__INFORMATION__:
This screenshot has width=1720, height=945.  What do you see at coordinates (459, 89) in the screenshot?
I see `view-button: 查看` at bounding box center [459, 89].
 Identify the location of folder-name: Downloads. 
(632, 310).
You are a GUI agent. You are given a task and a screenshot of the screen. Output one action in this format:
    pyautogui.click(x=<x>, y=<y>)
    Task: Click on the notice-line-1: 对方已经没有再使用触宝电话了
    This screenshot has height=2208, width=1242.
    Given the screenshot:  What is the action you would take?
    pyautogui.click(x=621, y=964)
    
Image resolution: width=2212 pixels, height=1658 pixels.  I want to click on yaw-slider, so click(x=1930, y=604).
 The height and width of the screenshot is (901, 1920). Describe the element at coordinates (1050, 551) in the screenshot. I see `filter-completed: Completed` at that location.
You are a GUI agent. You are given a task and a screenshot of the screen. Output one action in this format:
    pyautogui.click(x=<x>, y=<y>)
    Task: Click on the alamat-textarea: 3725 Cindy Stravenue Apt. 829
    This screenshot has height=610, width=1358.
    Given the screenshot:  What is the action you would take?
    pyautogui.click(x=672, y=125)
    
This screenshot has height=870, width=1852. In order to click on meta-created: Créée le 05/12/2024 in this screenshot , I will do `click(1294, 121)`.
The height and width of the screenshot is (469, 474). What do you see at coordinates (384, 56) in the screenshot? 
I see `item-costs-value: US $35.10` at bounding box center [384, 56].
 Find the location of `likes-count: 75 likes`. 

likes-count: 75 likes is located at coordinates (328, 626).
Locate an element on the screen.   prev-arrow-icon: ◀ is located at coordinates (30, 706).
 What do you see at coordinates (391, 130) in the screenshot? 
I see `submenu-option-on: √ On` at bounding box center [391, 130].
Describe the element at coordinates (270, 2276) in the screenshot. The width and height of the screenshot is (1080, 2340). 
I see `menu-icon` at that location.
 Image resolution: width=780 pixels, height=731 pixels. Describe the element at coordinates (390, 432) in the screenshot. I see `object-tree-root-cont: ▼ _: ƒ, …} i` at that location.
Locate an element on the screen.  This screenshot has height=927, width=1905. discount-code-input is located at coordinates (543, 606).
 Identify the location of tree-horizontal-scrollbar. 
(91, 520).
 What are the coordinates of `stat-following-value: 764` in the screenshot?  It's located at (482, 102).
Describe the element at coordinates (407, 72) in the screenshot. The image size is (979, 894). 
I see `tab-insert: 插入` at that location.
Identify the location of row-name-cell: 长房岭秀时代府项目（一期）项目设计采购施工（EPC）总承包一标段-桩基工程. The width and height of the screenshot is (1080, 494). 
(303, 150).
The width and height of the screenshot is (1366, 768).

__EXERCISE AIM__:
Transcribe the records from the line with "Identify the location of folder-name: Downloads." up to and including the line with "pyautogui.click(x=621, y=964)", reproducing each line unchanged.

__RESULT OF THIS EXERCISE__:
 Identify the location of folder-name: Downloads. 
(632, 310).
You are a GUI agent. You are given a task and a screenshot of the screen. Output one action in this format:
    pyautogui.click(x=<x>, y=<y>)
    Task: Click on the notice-line-1: 对方已经没有再使用触宝电话了
    This screenshot has height=2208, width=1242.
    Given the screenshot:  What is the action you would take?
    pyautogui.click(x=621, y=964)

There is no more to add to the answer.